TASK SET:
1. In the text on the Magdeburg Industrial Energy Community, what are the blockchain-based "Digital Trust" solutions meant to do? Answer in one to three sentences.
2. Write the next part of the text on the Magdeburg Industrial Energy Community, starting after its last sentence.

EXCERPT PROVIDED:
⟨

The Industrial Energy Community in Magdeburg, in which the companies Arte Möbel and Aue Bestattungen are participating, serves as a real-world laboratory. Both companies already generate electricity using photovoltaic systems and are expected to benefit from new energy-sharing models in the future. At Arte Möbel, production processes, compressed air compressors, battery storage systems, and charging infrastructure for electric vehicles—among other things—are integrated into the energy management system; these are system components that are also structurally found in many plastics manufacturing facilities. At Aue Bestattungen, battery storage systems, refrigeration systems, and charging points are at the heart of the digital control system.

Another focus of the project is on blockchain-based “Digital Trust” solutions, which are designed to document energy flows in a tamper-proof manner and make the sustainability of energy flows more traceable. Project coordinator Dr. Pio Alessandro Lombardi of Fraunhofer IFF emphasizes that the new legislation, for the first time, creates concrete opportunities for companies that want to actively contribute to the energy transition while simultaneously tapping into the economic potential of energy-sharing models.

⟩

MATERIAL PROVIDED:
⟨

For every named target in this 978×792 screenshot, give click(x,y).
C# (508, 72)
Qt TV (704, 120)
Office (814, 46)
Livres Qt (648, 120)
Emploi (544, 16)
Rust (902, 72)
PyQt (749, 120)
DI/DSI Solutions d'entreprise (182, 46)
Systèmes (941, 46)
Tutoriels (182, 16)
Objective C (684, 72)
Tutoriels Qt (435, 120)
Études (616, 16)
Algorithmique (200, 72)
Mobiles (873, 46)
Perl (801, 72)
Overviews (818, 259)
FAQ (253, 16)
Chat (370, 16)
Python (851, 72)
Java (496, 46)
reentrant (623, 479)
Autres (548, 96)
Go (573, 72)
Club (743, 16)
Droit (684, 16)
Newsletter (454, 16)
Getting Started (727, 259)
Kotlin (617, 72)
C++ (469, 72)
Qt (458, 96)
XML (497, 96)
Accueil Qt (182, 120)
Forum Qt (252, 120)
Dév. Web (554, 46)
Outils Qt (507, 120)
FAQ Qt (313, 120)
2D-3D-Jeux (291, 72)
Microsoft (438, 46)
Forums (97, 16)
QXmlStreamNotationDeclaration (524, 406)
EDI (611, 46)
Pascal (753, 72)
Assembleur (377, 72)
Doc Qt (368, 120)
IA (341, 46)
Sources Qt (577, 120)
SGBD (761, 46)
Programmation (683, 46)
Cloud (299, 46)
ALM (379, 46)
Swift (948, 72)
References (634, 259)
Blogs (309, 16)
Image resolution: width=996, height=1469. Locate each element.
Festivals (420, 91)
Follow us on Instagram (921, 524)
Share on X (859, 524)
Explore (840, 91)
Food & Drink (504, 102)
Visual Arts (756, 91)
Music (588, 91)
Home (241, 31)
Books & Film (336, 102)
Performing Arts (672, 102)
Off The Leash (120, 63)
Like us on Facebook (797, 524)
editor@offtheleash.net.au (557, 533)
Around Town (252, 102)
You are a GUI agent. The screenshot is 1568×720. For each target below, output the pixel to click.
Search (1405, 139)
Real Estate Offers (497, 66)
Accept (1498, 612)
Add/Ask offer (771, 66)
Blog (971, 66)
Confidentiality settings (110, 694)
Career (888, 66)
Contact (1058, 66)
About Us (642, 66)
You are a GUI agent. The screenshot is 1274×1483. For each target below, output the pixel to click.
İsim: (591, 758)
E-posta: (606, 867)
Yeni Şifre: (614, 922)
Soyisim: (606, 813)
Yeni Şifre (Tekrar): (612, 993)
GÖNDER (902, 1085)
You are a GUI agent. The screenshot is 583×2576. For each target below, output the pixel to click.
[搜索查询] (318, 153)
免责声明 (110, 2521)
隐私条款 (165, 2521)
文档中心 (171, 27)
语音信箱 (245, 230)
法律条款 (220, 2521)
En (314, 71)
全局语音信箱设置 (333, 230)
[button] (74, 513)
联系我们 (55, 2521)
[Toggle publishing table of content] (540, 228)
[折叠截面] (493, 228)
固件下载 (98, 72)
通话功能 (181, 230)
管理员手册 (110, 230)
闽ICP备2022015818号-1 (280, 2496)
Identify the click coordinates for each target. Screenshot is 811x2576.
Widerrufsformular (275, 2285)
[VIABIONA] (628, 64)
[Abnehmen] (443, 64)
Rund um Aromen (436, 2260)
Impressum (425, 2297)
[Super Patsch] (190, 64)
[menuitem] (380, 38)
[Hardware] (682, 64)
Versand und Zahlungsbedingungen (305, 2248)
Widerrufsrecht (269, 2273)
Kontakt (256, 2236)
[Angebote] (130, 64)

⟩

TASK-BY-TASK ANSWERS:
1. They are designed to record energy flows in a tamper-proof way. They also make the sustainability of those energy flows easier to trace.

2.
For the plastics industry—which is already grappling with issues such as capacity utilization, rising energy costs, and regulatory pressure—FlexBit thus provides a practical example of how energy management can be more closely integrated into the production environment in the future. The control and trust mechanisms developed in the project are intended to serve as the foundation for further applications in the field of automated manufacturing.

FlexBit is funded as part of the Clean Energy Transition Partnership (CETPartnership), co-financed by the European Commission (Grant Agreement No. 101069750) and other participating funding organizations. The project will run for 30 months.